Thanks for posting the link to the video. I really enjoyed watching it and picked up a few points. When the video I ordered arrives I hope it shows a different way to do the top of the head altho Peanut did look cute. 

I was searching thru YouTube last night for maltese cut videos and came across one on how to groom an aggressive dog. It took two groomers! I must say that a lot of us don't like what our groomers do to our dogs but that video showed another side of the picture. Those groomers were very lucky not to get bit! If I was a groomer I wouldn't want to do too many like that.

Today it was finally sunny and warm enough to move out to the deck to clean up my Golden. Her hair was falling out in clumps all over the house so I was glad to see a nice day. It took me about three hours to get all the loose hair out and then I got to try out my new thinning shears on the tops of her feet that were so shaggy and to tidy up around her ears. She looked so nice when she was all finished and I think she felt as good about it as I did. My new shears are a cut above the others that I own and I enjoyed using them.


----------



## MalteseObsessed (Mar 7, 2010)

doggyluver5 said:


> Thanks for posting the link to the video. I really enjoyed watching it and picked up a few points. When the video I ordered arrives I hope it shows a different way to do the top of the head altho Peanut did look cute.
> 
> I was searching thru YouTube last night for maltese cut videos and came across one on how to groom an aggressive dog. It took two groomers! I must say that a lot of us don't like what our groomers do to our dogs but that video showed another side of the picture. Those groomers were very lucky not to get bit! If I was a groomer I wouldn't want to do too many like that.
> 
> Today it was finally sunny and warm enough to move out to the deck to clean up my Golden. Her hair was falling out in clumps all over the house so I was glad to see a nice day. It took me about three hours to get all the loose hair out and then I got to try out my new thinning shears on the tops of her feet that were so shaggy and to tidy up around her ears. She looked so nice when she was all finished and I think she felt as good about it as I did. My new shears are a cut above the others that I own and I enjoyed using them.
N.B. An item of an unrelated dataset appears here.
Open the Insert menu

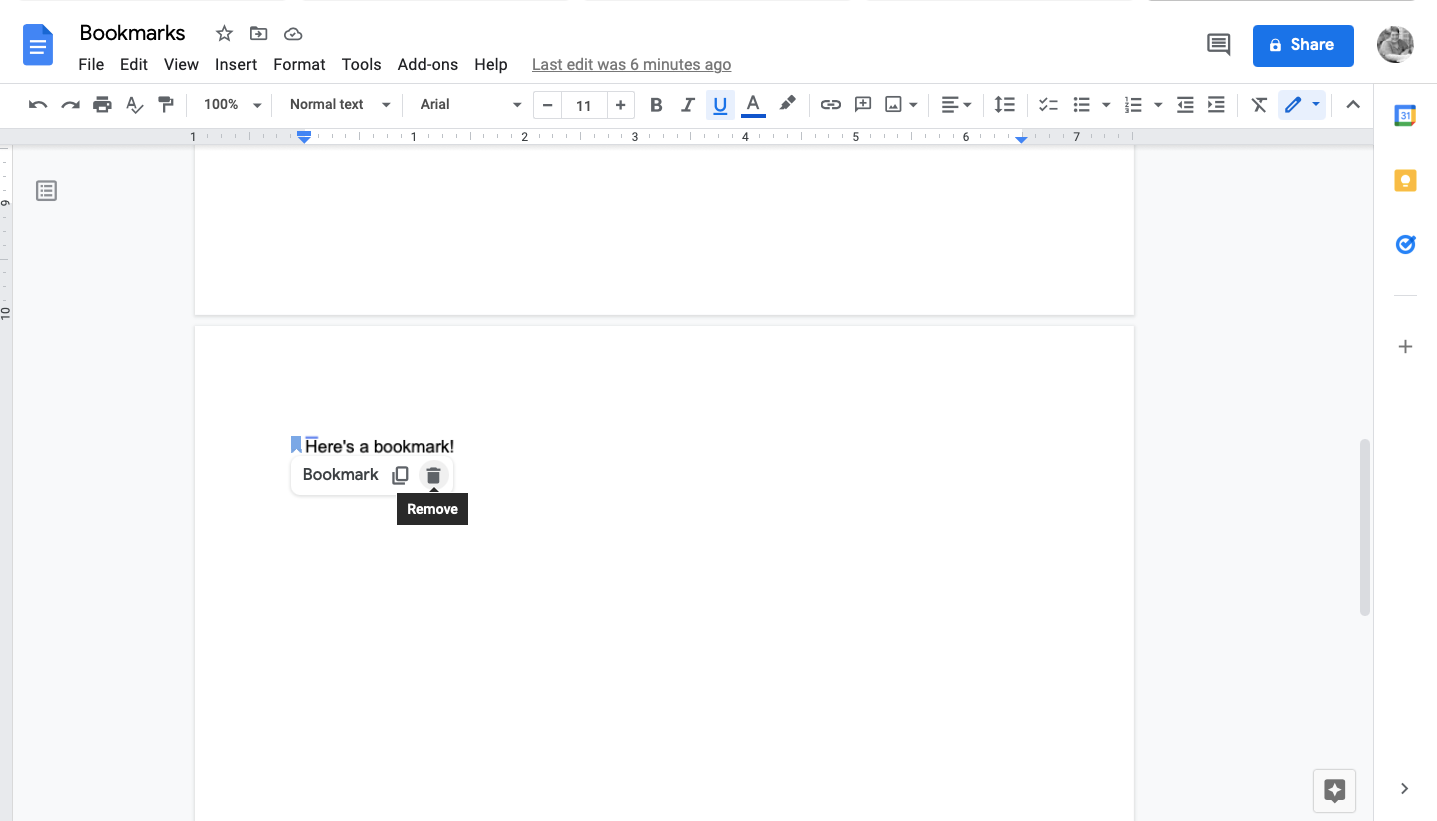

Thanks Joyce for giving feedback on the new shears! I will be curious to know how they work on the Maltese and Tzus! I hope your new video shows some OPTIONS for the face and head. Curious to know...


----------



## Charlie'sMom (May 12, 2012)

OMG! I LOVE Peanut!!! What a cutie pie.....she was sooooo good throughout the whole ordeal! I must say I got nervous few times, especially when the lady trimmed around the eyes.....:blink:....

I didn't know anybody would shave maltese's ears like that...that was the first one for me...:blink:...


----------